Anthropic turns to Musk-linked compute as data center fights spread
The Claude maker’s reported Memphis compute deal comes as AI data center projects draw local opposition and online conspiracy claims.
By Daniel Okafor · Business Editor
3 min read
Anthropic is seeking more computing power from Elon Musk’s SpaceXAI through a deal tied to the Colossus supercomputer in Memphis, CNBC reported. The arrangement shows how demand for advanced AI services is pushing companies toward larger physical infrastructure just as communities are contesting where those systems get built.
CNBC reported that SpaceXAI, formerly xAI before its acquisition by SpaceX, will provide Anthropic with additional capacity from Colossus. Fortune reported that the Memphis facility contains more than 220,000 Nvidia GPUs.
Anthropic said the added capacity would support Claude Pro and Claude Max users, according to Fortune. Those customers have complained about usage caps and limited availability, Fortune reported.
Compute demand meets local resistance
The deal lands amid wider resistance to large AI data center projects.

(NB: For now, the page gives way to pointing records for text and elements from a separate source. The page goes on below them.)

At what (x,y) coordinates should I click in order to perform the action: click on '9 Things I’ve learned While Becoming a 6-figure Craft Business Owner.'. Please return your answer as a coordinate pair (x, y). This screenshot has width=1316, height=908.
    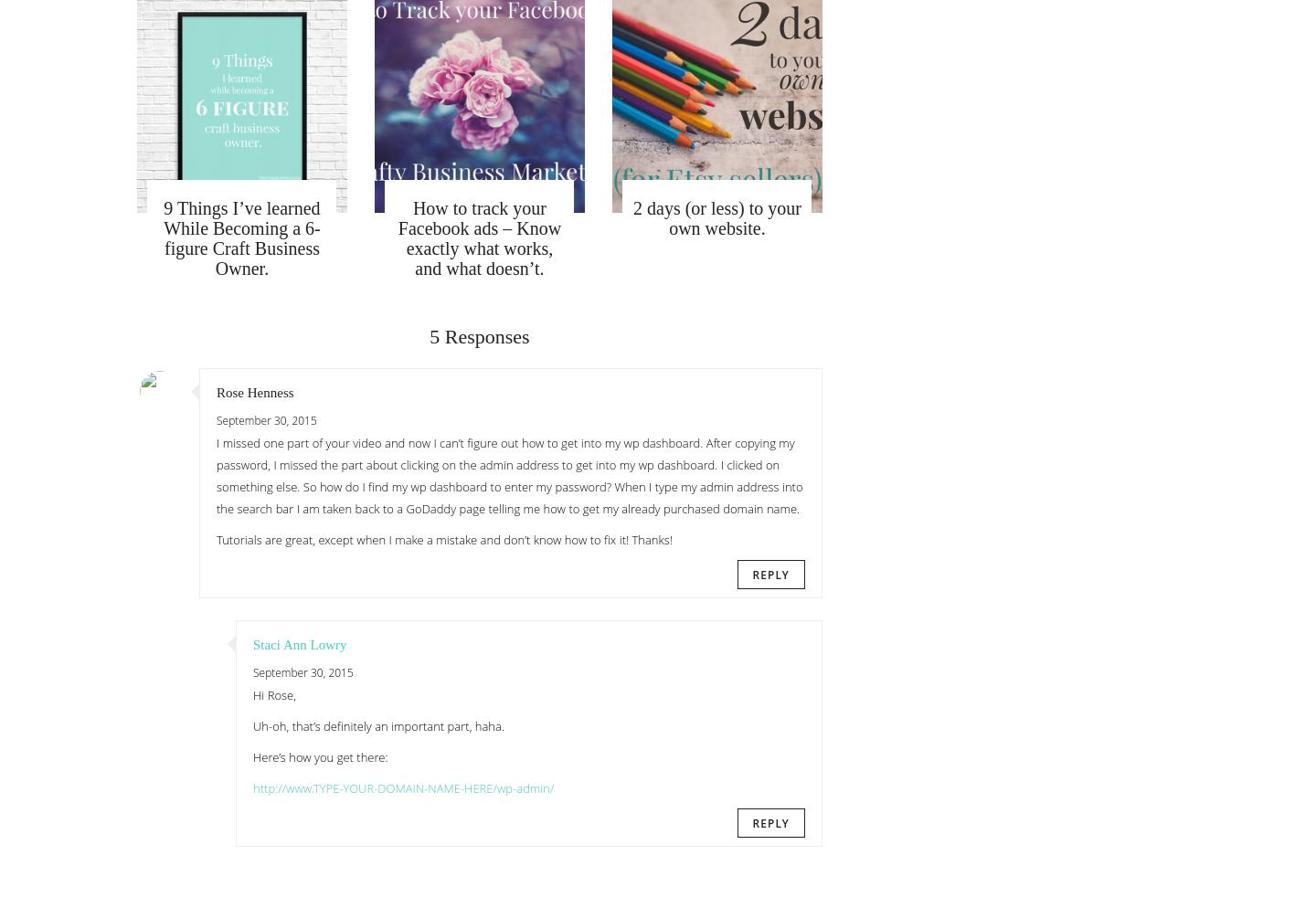
    Looking at the image, I should click on (240, 238).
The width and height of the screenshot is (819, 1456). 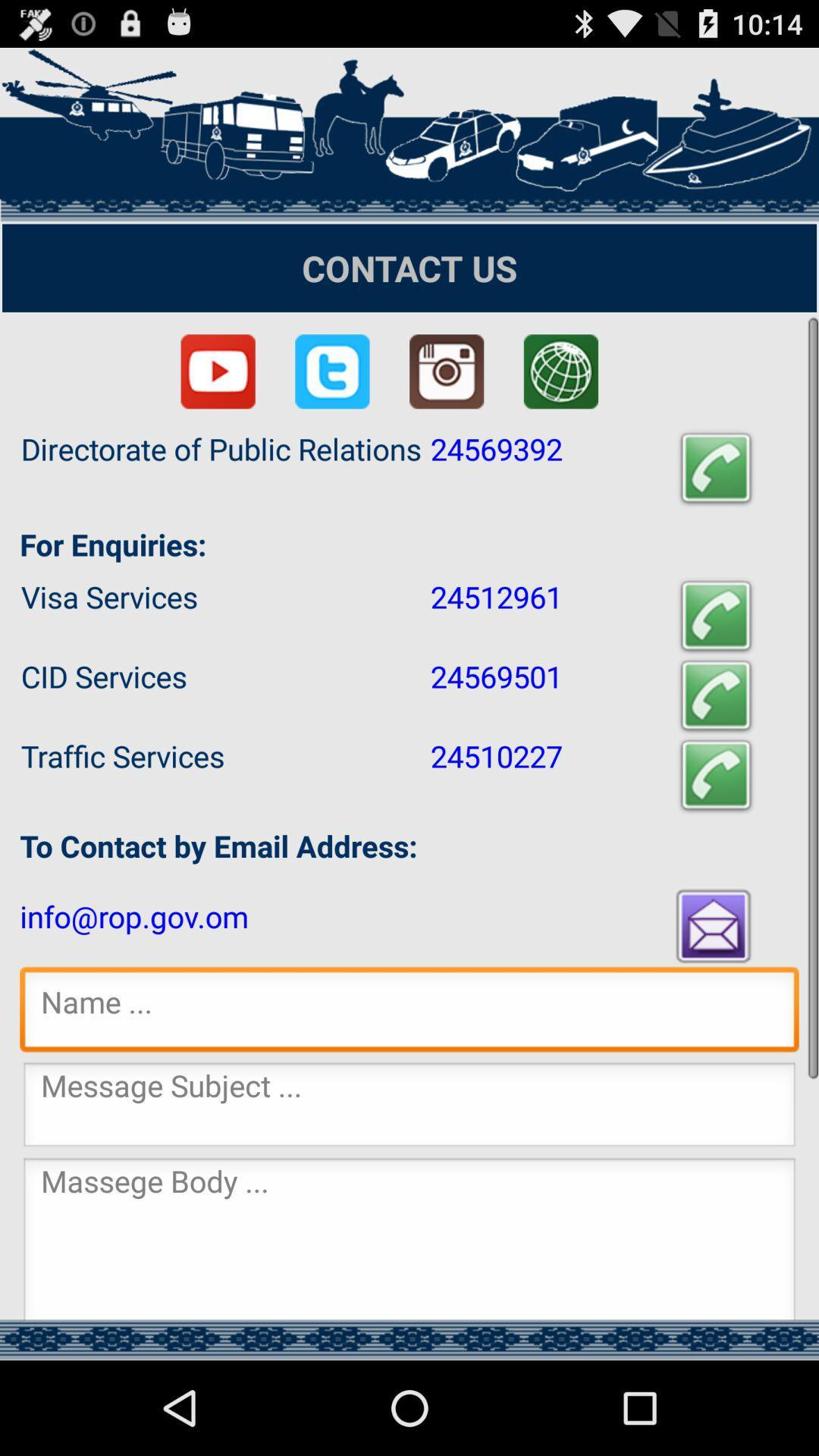 I want to click on input message subject, so click(x=410, y=1109).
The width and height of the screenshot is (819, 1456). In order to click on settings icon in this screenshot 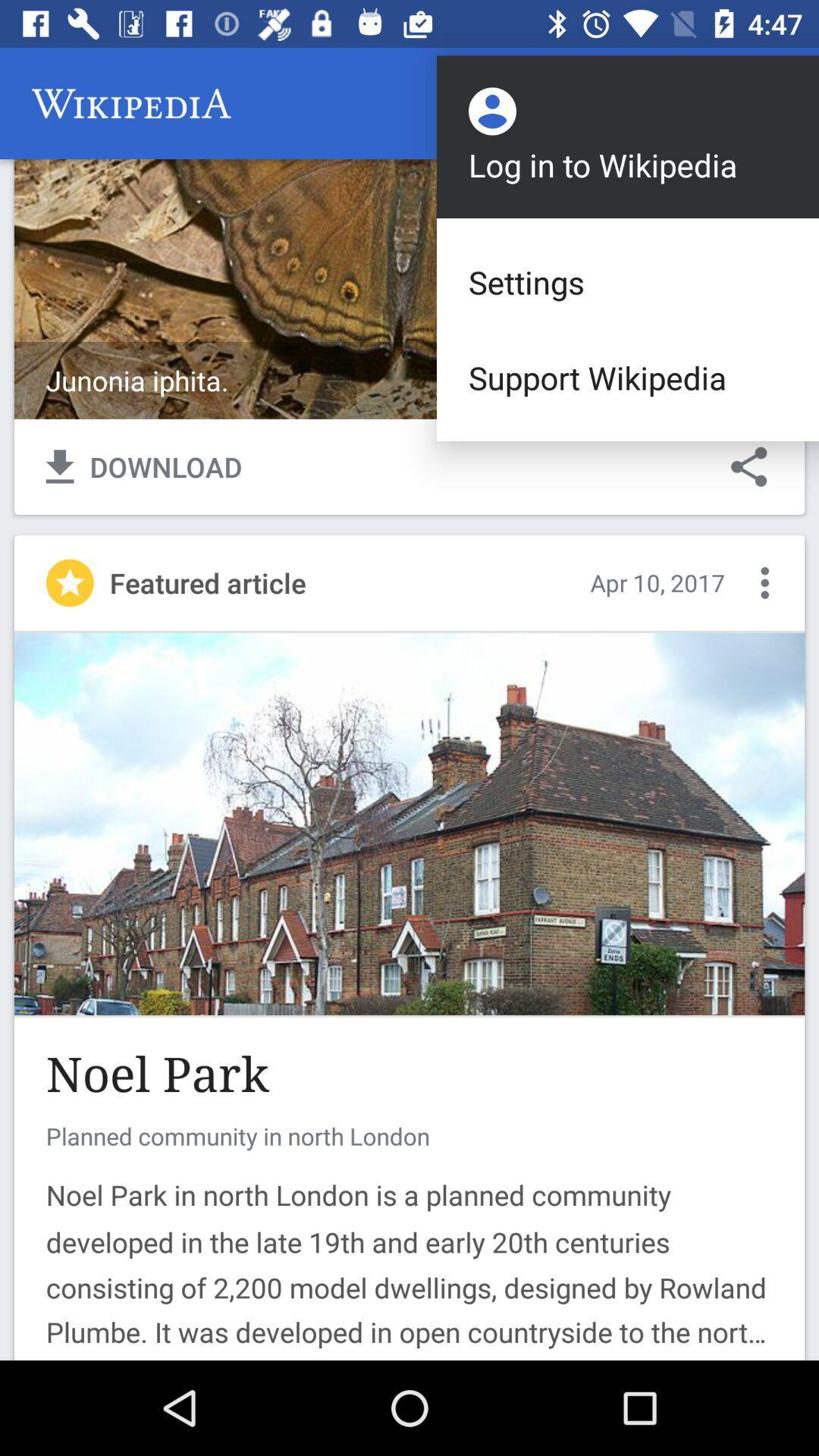, I will do `click(628, 282)`.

Fortune’s Sharon Goldman reported that Big Tech’s need for computing power has driven construction of large AI facilities, often in rural areas with land and access to high-voltage transmission lines.
In Memphis, demonstrators gathered in April 2025 against a plan by Musk’s xAI to use gas turbines for a new data center, according to a photo caption from The Washington Post via Getty Images cited by Fortune. The protest took place outside Fairley High School before a public comment meeting on the project.

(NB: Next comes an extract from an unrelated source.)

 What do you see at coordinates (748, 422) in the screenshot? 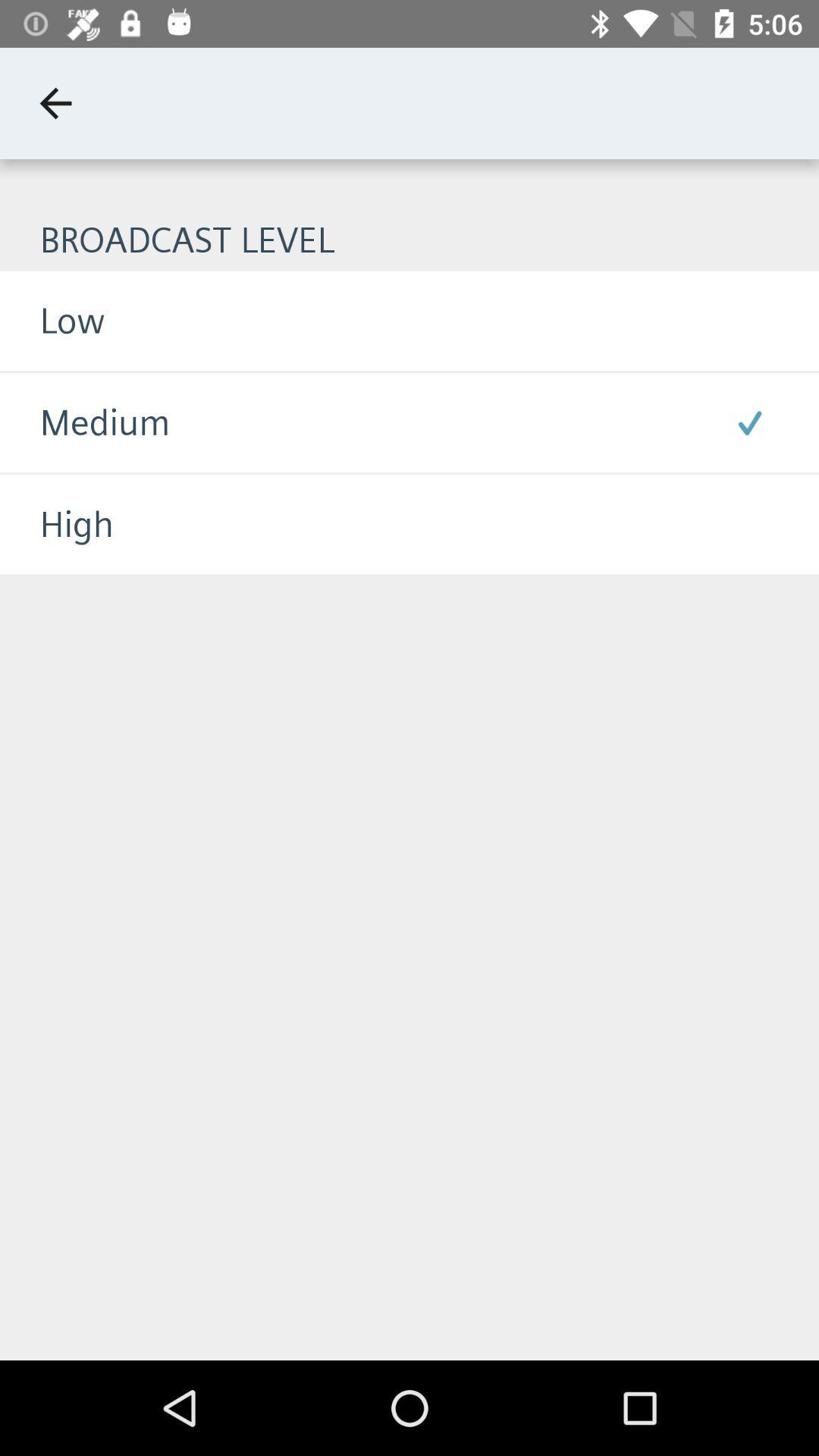
I see `item next to medium item` at bounding box center [748, 422].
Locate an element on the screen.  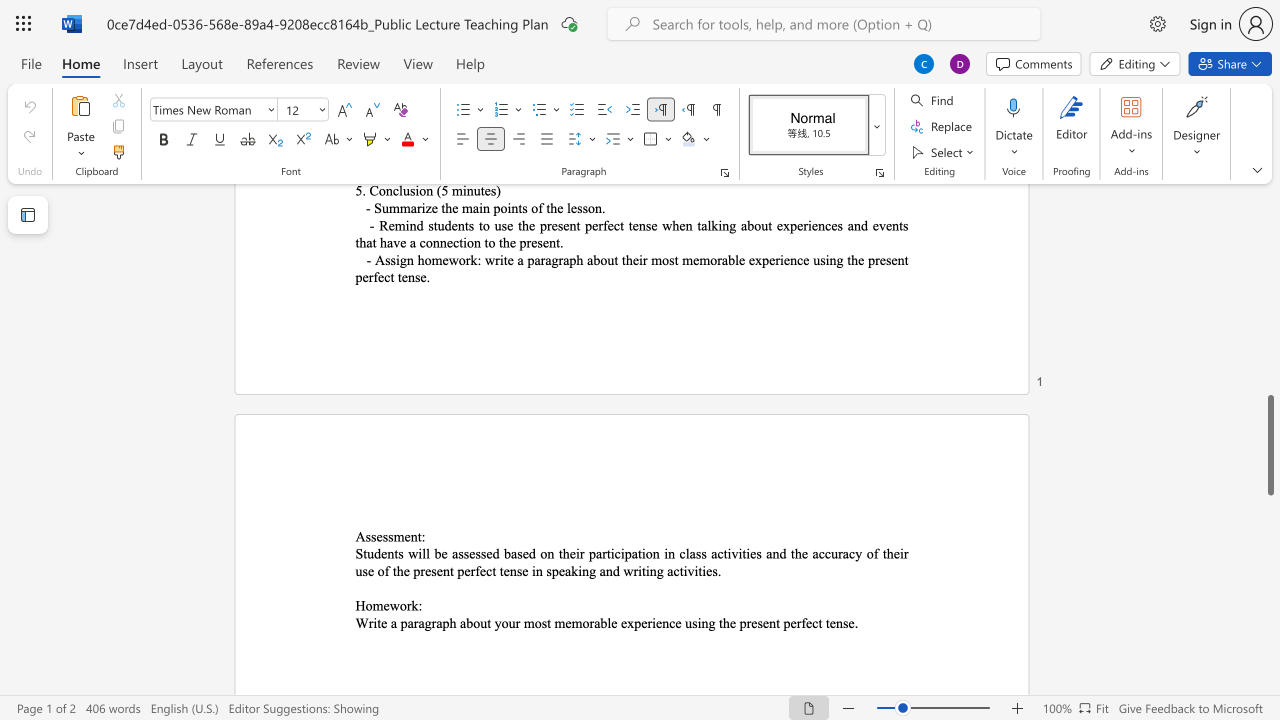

Fortune reported that similar fights have emerged around land use, electricity demand, water consumption, environmental strain and public oversight. Goldman wrote that she had visited communities in Texas, Arizona, Louisiana and Michigan dealing with major AI data center proposals.
One case cited by Fortune involved Saline Township, Michigan, an agricultural community near Ann Arbor. Residents opposed a large OpenAI-Oracle data center project, and the township board initially voted it down, Fortune reported.
The project later moved ahead after the developer sued and the township settled the case, according to Fortune. Construction was allowed to begin less than two months after the original vote, Fortune reported.
Conspiracy claims spread alongside real complaints
Fortune reported that online conspiracy theories about AI data centers are increasingly appearing in groups organized against the projects. Goldman wrote that some posts describe the facilities as surveillance centers, military sites, killing machines or tools for population control.
Other claims cited by Fortune allege that officials are putting data centers on farmland to undermine local food production. Goldman also reported seeing a claim that Nvidia was secretly placing small AI data centers outside new homes to later implant people.
Robert F. Kennedy Jr. has also linked data centers to his long-running concerns about electromagnetic radiation, Fortune reported. Mainstream scientific bodies say those claims remain unproven, according to Fortune.
Goldman attributed the spread of those theories to a loss of trust in some communities, including frustration with opaque planning, technical language, fast project timelines and decisions that residents believe are being made far from the towns affected. Fortune reported that the industry views AI data centers as future critical infrastructure, while many communities are asking for more say over how that buildout happens.
This story draws on original reporting from Fortune.